Alhamdulillah bedah buku MUI tentang penyimpangan agama Syi'ah di negeri
Tambun berjalan lancar atas izin Allah. Sebagaimana pada bedah buku yang
pertama, maka suasana jama'ah pun hampir sama, belum banyak yang tahu tentang
agama yang satu ini.
Ada seorang ibu-ibu yang dahulu pernah
kuliah di kota Bandung bercerita bahwa ia baru tahu kalau
IJABI itu Syi'ah. Dahulu saat kuliah, beberapa dosennya sangat bangga
mengatakan bahwa mereka adalah pengurus IJABI. Dan pada saat itu tak satupun yang menegaskan dirinya Syi'ah. Dan begitulah
memang sikap orang-orang Syi'ah yang dalam ajarannya mewajibkan dusta alias
taqiyyah.
Lalu ada yang bertanya
tentang ketegasan sikap MUI untuk menekan pemerintah agar memberikan status
yang jelas terhadap Syi'ah. Sayangnya pertanyaan tersebut memang agak rumit
untuk saya jelaskan karena saya sendiri bukan orang MUI, tapi orang Bintara. Asli
dari kota Gresik di negeri Jawa.
Kebanyakan pertanyaan jama'ah
adalah seputar ciri-ciri orang Syi'ah seperti apa? Dalam hati saya berkata,
"mbok ya jangan nanya tentang kaum siluman kenapa ya...?" ya, saya
katakan kaum siluman karena mereka punya ajian taqiyyah yang dapat mengelabui
siapa saja terutama yang dianggap musuh-musuhnya. Bagi yang pernah nonton
serial film "Manimal" di tahun 80-an pasti tak akan asing dengan
kemampuan sakti tersebut.
Dan mungkin saking geregetannya hingga akhirnya ada seorang ibu-ibu yang
mengusulkan sesuatu yang sesuatu banget. Ia mau mengajak ibu-ibu majlis
ta'limnya di sekitar tempat ia tinggal untuk mengumpulkan tanda tangan
masing-masing lalu dikirimkan ke presiden. Oalah bu..bu..usulannya kok ya mantab
sekali. Sayang bu sekarang si dia lagi sibuk mau bikin hp anti sadap. Jadi
kayaknya tidak ada waktu untuk ngurusin syia. Orang syibe dan syice aja ngga diurusin…

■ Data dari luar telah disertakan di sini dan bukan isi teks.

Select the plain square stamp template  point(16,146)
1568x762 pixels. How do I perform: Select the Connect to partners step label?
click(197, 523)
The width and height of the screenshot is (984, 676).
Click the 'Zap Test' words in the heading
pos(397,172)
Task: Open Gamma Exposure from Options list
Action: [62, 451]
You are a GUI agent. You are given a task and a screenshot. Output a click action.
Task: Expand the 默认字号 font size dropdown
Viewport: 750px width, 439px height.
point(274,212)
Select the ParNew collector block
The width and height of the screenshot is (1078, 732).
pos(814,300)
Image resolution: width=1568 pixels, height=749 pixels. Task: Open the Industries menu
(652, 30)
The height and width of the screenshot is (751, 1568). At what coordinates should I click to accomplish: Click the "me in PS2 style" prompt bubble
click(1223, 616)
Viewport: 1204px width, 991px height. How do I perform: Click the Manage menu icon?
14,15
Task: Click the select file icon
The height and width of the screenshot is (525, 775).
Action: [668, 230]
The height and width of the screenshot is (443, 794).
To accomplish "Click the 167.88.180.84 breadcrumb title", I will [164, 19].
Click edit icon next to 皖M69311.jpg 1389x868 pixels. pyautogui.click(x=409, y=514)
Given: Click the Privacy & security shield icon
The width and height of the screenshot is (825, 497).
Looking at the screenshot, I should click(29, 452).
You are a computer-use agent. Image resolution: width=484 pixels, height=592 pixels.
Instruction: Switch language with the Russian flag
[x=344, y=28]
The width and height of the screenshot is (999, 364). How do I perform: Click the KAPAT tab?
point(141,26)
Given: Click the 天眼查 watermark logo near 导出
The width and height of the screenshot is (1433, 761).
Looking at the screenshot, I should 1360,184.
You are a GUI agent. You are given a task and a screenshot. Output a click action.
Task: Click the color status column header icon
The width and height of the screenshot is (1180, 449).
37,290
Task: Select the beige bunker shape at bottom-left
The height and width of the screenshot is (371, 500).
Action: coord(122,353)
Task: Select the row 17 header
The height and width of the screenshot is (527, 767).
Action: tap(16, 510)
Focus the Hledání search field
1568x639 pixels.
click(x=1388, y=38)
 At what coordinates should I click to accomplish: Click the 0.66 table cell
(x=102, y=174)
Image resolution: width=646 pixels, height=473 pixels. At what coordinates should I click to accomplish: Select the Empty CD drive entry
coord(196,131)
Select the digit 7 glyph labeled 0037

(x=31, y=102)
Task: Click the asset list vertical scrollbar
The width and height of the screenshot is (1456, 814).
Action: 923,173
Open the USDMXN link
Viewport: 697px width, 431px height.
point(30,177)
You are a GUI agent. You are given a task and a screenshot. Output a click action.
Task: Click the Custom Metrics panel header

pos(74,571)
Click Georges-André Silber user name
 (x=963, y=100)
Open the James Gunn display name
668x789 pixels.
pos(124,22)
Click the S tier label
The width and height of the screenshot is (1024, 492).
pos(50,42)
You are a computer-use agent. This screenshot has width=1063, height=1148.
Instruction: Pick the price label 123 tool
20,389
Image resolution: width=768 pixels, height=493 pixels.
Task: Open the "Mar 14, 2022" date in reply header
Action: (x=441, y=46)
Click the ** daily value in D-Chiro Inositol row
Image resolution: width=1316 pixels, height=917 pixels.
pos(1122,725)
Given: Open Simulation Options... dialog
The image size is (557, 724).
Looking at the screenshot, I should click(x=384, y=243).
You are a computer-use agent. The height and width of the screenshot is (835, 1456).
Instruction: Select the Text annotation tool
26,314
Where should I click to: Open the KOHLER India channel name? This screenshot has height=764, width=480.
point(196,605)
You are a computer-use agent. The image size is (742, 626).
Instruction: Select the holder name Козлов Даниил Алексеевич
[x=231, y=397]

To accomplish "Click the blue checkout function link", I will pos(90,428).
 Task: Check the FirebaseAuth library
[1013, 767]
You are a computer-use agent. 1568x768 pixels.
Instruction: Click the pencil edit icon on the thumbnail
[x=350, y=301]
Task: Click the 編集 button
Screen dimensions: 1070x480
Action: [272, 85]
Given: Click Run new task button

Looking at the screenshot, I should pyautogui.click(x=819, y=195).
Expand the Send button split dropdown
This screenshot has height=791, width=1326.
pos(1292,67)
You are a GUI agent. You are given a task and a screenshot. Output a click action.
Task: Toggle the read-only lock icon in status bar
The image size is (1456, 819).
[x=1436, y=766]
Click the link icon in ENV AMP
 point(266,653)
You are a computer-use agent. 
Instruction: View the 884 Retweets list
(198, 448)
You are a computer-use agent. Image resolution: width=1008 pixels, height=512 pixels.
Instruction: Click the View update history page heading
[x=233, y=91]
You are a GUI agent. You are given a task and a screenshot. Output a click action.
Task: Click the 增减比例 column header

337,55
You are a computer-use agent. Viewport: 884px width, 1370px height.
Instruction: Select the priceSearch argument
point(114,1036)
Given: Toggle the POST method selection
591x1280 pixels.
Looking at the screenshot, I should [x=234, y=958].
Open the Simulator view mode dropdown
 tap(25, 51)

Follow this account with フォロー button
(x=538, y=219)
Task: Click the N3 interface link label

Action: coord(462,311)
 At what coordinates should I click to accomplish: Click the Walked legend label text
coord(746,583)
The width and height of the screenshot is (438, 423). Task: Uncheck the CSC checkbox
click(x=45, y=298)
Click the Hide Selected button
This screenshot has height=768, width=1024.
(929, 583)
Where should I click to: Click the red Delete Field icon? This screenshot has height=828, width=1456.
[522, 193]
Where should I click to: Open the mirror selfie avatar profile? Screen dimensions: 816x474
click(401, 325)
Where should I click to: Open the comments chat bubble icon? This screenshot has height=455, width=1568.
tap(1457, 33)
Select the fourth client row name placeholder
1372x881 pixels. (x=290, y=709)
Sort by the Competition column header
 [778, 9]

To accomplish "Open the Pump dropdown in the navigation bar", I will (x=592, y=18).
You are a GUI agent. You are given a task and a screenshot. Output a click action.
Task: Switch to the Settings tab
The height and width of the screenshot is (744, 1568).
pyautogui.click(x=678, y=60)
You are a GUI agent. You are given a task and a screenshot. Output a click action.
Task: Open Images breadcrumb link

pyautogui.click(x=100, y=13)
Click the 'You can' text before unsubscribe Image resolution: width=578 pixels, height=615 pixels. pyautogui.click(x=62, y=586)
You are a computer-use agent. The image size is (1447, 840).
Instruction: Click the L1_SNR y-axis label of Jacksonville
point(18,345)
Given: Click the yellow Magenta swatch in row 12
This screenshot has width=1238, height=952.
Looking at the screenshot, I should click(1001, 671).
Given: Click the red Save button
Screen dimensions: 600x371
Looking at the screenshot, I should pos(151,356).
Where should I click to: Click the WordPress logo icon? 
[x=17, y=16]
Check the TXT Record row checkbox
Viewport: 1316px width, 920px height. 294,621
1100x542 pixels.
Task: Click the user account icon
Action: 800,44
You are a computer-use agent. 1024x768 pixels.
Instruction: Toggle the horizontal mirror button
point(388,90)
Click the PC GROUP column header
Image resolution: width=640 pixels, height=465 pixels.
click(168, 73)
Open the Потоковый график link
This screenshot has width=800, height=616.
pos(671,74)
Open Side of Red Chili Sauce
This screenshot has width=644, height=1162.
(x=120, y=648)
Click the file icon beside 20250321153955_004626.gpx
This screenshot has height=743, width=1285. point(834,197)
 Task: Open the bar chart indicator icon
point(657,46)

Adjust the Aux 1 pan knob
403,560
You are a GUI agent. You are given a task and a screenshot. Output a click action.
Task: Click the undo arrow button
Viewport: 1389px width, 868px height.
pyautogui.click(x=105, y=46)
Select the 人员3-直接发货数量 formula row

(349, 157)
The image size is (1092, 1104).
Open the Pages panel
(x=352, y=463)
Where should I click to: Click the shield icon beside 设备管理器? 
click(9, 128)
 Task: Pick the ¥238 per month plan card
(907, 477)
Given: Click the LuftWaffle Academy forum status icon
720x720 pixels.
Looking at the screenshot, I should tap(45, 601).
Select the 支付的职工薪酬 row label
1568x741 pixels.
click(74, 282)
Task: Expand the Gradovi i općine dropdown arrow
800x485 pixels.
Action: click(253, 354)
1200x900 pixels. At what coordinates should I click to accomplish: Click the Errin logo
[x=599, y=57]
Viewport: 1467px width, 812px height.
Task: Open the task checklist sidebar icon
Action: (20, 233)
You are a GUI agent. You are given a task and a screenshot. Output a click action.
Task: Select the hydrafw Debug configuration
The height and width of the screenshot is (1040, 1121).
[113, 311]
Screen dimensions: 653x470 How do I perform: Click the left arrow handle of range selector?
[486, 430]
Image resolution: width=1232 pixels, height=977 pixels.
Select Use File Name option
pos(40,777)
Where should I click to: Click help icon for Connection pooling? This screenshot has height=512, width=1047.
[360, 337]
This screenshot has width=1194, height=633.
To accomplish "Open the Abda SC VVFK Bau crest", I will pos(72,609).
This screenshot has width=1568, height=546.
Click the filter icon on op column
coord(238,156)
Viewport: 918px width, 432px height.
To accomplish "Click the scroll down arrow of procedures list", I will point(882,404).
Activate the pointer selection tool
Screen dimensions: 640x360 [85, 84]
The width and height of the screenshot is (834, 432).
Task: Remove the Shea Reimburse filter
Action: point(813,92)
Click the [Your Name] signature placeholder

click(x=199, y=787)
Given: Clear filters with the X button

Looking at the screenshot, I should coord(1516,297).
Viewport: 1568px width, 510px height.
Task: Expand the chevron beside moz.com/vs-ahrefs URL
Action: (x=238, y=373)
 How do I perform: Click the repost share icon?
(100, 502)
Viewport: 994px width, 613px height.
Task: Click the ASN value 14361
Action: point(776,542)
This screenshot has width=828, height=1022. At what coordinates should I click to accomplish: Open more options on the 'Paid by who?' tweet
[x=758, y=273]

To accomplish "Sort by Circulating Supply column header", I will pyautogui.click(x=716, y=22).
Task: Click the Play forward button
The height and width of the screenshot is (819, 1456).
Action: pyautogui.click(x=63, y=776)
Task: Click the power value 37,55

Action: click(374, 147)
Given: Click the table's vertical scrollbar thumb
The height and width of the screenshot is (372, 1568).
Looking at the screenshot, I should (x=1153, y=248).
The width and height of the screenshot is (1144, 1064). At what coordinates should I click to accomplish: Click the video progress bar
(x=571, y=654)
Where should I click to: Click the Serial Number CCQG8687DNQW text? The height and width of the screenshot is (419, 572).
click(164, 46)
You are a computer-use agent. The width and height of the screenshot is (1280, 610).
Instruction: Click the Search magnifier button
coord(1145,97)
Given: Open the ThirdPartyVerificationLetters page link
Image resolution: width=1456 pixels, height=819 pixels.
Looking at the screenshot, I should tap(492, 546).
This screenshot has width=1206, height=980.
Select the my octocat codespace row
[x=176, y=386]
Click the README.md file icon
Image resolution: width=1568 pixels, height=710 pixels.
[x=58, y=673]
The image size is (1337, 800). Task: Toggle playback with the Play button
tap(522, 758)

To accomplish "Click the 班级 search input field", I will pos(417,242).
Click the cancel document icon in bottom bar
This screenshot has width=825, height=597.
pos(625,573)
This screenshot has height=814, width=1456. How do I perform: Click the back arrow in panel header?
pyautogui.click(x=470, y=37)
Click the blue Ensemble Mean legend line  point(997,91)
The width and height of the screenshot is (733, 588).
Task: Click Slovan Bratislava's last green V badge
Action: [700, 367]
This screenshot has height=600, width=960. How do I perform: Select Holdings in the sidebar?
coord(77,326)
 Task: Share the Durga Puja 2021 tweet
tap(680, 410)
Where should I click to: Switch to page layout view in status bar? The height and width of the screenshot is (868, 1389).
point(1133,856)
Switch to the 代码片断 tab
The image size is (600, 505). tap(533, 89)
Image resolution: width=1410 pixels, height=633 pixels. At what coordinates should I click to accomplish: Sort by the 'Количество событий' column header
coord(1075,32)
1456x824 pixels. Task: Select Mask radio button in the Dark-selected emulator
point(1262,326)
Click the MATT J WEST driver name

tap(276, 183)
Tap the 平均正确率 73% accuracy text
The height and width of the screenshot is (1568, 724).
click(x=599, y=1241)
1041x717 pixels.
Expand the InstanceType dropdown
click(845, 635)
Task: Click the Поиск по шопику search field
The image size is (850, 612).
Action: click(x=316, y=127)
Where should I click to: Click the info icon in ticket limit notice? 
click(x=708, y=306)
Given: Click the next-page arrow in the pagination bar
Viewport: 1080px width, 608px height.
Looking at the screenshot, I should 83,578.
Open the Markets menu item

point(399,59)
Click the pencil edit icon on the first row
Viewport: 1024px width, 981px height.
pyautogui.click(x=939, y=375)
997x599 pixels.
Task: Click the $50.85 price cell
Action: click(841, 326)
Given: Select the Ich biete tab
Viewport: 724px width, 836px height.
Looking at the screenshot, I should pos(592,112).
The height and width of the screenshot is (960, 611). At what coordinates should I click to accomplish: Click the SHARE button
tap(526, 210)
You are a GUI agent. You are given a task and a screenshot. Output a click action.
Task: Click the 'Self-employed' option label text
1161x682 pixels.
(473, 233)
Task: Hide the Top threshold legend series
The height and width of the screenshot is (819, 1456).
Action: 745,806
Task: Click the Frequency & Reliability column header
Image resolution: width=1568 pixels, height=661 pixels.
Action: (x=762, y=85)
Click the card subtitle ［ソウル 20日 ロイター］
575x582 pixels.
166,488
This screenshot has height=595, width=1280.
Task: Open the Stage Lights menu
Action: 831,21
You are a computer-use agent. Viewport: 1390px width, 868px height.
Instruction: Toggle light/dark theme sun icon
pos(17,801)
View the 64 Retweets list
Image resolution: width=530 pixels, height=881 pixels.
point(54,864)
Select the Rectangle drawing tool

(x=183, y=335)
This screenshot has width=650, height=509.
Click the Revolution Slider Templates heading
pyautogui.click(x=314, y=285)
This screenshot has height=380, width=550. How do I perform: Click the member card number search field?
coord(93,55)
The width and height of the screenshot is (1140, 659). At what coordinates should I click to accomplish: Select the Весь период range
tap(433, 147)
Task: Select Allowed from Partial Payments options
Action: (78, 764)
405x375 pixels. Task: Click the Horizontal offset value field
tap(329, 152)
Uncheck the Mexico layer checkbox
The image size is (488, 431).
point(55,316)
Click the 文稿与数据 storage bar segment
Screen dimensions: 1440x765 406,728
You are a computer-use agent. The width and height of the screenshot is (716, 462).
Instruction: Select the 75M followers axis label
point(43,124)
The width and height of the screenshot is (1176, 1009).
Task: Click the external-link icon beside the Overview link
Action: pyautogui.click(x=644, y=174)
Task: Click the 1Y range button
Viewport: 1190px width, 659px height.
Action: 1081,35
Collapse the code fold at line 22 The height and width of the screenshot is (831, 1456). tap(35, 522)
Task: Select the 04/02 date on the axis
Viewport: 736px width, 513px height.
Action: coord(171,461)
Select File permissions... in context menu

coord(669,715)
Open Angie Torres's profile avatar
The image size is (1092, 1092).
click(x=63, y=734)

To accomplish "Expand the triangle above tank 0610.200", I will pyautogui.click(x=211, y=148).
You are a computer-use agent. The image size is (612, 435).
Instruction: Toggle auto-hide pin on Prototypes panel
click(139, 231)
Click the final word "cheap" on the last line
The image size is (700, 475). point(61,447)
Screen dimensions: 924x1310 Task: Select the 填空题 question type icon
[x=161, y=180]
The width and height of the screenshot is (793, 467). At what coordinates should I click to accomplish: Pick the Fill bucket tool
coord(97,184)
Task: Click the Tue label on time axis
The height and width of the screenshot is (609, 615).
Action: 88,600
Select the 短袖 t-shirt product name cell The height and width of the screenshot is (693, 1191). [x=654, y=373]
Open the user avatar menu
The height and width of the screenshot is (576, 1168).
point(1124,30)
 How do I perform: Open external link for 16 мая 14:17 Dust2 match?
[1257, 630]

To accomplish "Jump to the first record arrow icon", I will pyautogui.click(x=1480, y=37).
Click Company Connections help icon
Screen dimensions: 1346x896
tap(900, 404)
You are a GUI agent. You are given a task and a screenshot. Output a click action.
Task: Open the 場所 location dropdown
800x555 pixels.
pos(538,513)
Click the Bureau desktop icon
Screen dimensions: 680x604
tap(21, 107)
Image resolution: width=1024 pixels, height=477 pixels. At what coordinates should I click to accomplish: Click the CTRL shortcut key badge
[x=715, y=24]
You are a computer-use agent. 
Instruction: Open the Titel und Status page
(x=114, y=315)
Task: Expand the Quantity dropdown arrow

Tak lupa saya sampaikan terima kasih saya sepanjang-panjangnya kepada panitia,
kru dan juga figuran Yayasan La Tahzan Tambun yang memfasilitasi acara bedah
buku dan pemberian buku MUI kepada masyarakat sekitar. Semoga Allah mencatat
amal kebaikan mereka sebagai amal shaleh dan juga jihad melawan gerakan perusak
agama.
Terakhir saya juga berterima kasih yang sesedap-sedapnya atas hadiah
dari panitia berupa sekotak persegi panjang berisi kopi yang mengandung doping
bernama tongkat ali. Bagi kawan-kawan yang mau silakan minum bersama di rumah
saya di negeri Bintara yang kalau mendung mirip sekali dengan Alaska. (Alas, dalam bahasa Jawa artinya hutan, sedang ka singkatan dari
kamboja…hehe).
Fairuz Ahmad.
Bintara, 21 Muharram 1435 H./25 Nopember 2013 M.